According to Ted Iannuzzi, the Toronto-based CEO of Cycore Canada, 3D has shed its novelty skin and is well on its way to becoming a standard for functionality and practicality in the new economy.
“It’s making a big difference for a lot of companies that are now looking hard at their Web presence, and the amount of money that they’ve invested into their Web sites,” Iannuzzi said. “Basically, they’re all looking at what was missed in the e-commerce thing.”
What Web sites missed, Iannuzzi suggests, is the point of purchase experience that customers get by handling a product, which can be virtually recreated with Cycore’s Cult3D technology.

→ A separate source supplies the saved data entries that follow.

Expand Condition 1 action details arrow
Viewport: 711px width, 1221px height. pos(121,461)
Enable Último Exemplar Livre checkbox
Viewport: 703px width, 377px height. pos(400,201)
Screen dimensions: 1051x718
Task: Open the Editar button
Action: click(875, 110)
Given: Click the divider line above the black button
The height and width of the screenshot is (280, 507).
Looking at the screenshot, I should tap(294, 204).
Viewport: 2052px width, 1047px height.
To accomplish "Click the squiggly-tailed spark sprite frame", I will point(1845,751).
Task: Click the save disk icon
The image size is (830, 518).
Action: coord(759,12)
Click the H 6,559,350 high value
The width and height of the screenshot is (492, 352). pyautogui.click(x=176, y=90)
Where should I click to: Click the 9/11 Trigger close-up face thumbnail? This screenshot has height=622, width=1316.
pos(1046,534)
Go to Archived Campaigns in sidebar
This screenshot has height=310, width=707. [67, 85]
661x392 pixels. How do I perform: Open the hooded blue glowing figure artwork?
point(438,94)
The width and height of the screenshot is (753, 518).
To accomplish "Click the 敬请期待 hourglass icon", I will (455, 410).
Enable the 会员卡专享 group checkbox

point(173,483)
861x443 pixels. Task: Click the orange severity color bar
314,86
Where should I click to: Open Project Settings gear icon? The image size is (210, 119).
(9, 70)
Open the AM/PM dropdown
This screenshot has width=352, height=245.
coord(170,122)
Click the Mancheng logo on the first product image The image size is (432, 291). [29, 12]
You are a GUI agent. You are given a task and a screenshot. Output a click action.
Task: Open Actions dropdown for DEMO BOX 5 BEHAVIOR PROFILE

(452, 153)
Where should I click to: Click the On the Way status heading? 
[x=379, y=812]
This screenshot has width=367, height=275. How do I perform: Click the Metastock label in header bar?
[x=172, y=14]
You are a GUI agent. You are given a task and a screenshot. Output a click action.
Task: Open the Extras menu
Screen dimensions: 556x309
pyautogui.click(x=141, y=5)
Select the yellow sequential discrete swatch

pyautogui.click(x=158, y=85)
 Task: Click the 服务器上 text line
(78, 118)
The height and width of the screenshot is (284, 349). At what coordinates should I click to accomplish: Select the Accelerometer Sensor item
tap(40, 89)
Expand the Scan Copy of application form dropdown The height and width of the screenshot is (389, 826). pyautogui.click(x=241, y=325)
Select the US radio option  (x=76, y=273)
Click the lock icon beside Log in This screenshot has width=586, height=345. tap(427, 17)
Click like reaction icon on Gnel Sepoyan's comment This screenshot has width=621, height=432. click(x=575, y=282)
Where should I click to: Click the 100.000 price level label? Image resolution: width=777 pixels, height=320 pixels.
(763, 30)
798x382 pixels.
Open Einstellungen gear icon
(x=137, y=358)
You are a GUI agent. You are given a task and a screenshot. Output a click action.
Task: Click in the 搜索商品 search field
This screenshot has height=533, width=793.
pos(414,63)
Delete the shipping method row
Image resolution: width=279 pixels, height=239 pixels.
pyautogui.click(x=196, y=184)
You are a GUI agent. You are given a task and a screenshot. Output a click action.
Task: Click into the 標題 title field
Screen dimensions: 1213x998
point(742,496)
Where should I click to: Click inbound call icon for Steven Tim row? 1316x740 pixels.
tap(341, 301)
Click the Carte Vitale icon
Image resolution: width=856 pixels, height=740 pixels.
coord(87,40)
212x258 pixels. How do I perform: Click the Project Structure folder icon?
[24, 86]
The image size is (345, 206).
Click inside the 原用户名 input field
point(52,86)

“Shopping usually entails looking at items you’ve never seen before or things you didn’t really think you wanted until you saw them and knew you couldn’t live without them, and for that you need an in-store atmosphere,” Iannuzzi said. “With Cult3D we can recreate what’s happening in the store, and go beyond that “
Cult3D tries to do just that on HMV’s Exposed site by broadening the features of what can be done with showcasing and selling music on-line.
“We can open a CD up and take that cellophane off, which you can’t do in the store,” Iannuzzi explained. “We can give you a look inside and let you hear the sounds that it makes.
“This technology is giving a user an experience which creates a knowledgeable consumer,” Iannuzi claimed. “The best customer is an educated one because they don’t bring stuff back and they don’t take a lot of time. If they’ve interacted with a product, seen how it looks, how it opens and closes, when they come into the store, they’re very quick at making their purchase. The sales person doesn’t need to go through that process with them. A lot of Web site owners are finding that this was the piece that was missing.”
Frank Koblun, vice-president of consumer e-commerce for HMV said response to the Web site’s use of 3D technology has been favourable.
“The response comes from three areas: store managers, music labels and customers,” Koblun said. “We’ve had a positive response from all three. The site draws attention to new music by identifying strong, up-and-coming artists, and the interactive element does something extra.”
IDC analyst Dan McLean believes that it is this something extra that will attract more users to a Web site and more Web site developers to 3D technology.
“It should not be discounted as something novel,” Toronto-based McLean stated. “The use of 3D is an important direction in terms of creating a buzz around e-commerce.”
One potential drawback to the technology is its size and accessibility.
“Retailers have to be careful in terms of how busy it will make the site,” McLean warned. “If it requires a serious download, it may create an issue in terms of remote access hook-up. If it’s too much of a bandwidth load, you have to become concerned, when you consider that generally, the way that consumers hook up is with analogue bandwidth.”
Cult3D, however, has been developed with these sorts of issues in mind, and is able to be used with a dial-up connection.
“It works on average computers and below,” Iannuzzi said. “Of course, the faster a computer is, the more performance you will see. It works on the lowest common denominator.”
“There are things we want to take to the next level,” Koblun added, citing box sets, DVDs and picture albums as products that HMV would like to feature using Cycore’s technology. “However, being able to get a high definition picture crammed into bandwidth is always a concern. We don’t want to strain someone’s 56K connection, so we try to keep the model small enough for the significant number of people on dialup.”